━━ Input data ━━

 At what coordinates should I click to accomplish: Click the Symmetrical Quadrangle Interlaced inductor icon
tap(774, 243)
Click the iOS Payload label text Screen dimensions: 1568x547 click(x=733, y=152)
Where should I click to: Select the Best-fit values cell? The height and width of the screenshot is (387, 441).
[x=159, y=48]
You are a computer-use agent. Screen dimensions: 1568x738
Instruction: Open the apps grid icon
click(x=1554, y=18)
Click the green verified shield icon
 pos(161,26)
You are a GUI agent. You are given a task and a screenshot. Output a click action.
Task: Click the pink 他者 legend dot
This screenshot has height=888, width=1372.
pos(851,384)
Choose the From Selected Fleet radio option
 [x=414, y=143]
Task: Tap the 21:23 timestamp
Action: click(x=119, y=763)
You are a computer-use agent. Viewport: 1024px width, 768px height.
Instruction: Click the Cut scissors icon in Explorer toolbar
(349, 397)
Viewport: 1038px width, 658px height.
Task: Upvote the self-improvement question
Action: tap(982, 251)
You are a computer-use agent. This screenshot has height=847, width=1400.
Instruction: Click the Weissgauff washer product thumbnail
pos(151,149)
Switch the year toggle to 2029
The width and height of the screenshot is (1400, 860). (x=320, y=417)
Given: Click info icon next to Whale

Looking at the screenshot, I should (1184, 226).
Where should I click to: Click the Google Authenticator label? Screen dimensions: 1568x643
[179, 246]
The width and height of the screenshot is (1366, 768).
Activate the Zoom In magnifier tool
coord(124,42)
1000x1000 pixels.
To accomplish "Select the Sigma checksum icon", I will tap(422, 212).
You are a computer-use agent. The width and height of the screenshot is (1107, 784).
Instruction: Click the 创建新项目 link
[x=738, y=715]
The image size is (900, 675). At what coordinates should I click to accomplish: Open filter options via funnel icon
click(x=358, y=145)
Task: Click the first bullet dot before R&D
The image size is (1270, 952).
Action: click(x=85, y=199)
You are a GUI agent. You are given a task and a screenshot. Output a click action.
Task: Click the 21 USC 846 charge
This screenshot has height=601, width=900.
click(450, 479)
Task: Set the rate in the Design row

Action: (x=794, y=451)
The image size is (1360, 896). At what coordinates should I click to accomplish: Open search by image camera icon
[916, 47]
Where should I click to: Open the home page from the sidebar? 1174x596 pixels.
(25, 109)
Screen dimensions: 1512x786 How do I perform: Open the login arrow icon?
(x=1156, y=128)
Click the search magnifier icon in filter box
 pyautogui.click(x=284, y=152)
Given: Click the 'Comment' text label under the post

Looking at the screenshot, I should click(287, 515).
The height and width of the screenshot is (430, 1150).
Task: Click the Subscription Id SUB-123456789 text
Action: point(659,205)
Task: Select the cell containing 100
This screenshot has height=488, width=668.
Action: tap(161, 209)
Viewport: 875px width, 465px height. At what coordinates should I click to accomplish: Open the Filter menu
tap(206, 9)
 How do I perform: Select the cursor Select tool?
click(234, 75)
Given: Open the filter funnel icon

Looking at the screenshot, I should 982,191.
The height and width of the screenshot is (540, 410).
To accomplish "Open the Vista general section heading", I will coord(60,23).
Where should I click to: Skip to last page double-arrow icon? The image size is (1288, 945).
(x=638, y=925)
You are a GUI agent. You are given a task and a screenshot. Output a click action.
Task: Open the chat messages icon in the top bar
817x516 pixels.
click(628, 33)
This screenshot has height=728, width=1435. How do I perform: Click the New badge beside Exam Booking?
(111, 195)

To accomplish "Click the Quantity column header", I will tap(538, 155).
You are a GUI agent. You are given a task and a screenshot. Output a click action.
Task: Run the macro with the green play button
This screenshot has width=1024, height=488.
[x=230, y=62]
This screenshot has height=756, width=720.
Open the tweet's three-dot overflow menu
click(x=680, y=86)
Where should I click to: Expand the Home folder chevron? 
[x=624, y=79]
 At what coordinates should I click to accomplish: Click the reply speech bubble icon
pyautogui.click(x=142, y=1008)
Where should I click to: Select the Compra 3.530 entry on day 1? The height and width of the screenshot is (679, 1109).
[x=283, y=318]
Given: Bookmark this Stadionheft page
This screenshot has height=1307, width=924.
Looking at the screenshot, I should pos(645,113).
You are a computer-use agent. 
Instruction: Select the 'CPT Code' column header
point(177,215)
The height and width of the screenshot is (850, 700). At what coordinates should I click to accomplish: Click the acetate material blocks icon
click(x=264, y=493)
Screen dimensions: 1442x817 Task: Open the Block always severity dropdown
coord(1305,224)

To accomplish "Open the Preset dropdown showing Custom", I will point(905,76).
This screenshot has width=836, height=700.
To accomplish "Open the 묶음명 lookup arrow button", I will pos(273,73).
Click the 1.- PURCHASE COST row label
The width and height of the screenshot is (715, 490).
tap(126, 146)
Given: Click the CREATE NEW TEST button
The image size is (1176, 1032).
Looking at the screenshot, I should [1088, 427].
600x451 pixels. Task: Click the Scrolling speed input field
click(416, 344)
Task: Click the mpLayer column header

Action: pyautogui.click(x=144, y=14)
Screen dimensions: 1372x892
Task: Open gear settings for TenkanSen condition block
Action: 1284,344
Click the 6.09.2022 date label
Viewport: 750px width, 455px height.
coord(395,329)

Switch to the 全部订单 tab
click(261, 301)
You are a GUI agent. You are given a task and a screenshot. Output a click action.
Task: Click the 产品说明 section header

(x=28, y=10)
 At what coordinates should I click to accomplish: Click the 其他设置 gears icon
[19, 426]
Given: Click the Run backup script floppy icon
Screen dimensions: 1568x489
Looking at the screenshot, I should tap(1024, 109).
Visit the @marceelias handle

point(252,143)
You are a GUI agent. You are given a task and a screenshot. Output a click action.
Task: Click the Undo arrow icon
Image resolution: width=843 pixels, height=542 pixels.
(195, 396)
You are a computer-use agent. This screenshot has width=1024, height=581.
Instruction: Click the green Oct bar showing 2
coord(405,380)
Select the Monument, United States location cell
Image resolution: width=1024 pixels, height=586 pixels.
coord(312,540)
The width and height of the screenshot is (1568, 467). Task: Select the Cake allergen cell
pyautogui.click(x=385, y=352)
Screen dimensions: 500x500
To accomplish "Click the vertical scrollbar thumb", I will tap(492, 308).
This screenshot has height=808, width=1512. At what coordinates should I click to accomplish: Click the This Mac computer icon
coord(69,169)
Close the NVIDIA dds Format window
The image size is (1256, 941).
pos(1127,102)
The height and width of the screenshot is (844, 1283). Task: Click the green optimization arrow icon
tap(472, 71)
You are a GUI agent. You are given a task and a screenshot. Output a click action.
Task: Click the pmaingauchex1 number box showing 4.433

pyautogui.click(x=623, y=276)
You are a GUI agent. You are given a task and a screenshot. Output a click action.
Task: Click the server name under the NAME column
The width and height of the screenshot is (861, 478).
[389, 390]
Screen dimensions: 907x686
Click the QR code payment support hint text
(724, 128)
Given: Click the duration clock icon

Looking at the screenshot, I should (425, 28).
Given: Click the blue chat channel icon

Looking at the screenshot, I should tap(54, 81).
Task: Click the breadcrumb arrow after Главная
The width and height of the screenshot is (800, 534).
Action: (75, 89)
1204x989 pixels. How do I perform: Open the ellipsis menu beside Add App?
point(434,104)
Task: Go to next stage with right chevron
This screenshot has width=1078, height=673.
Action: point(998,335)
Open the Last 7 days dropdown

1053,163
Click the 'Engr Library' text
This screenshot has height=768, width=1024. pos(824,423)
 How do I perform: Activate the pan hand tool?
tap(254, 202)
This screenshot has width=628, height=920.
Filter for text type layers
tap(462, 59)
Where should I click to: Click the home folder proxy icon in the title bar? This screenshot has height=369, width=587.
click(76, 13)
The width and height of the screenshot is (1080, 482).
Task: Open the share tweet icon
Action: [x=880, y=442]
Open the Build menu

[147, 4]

━━━

> Requirement:
Your task is to copy each line of the data above that holds "with".

> Problem solution:
Task: Run the macro with the green play button
Task: Go to next stage with right chevron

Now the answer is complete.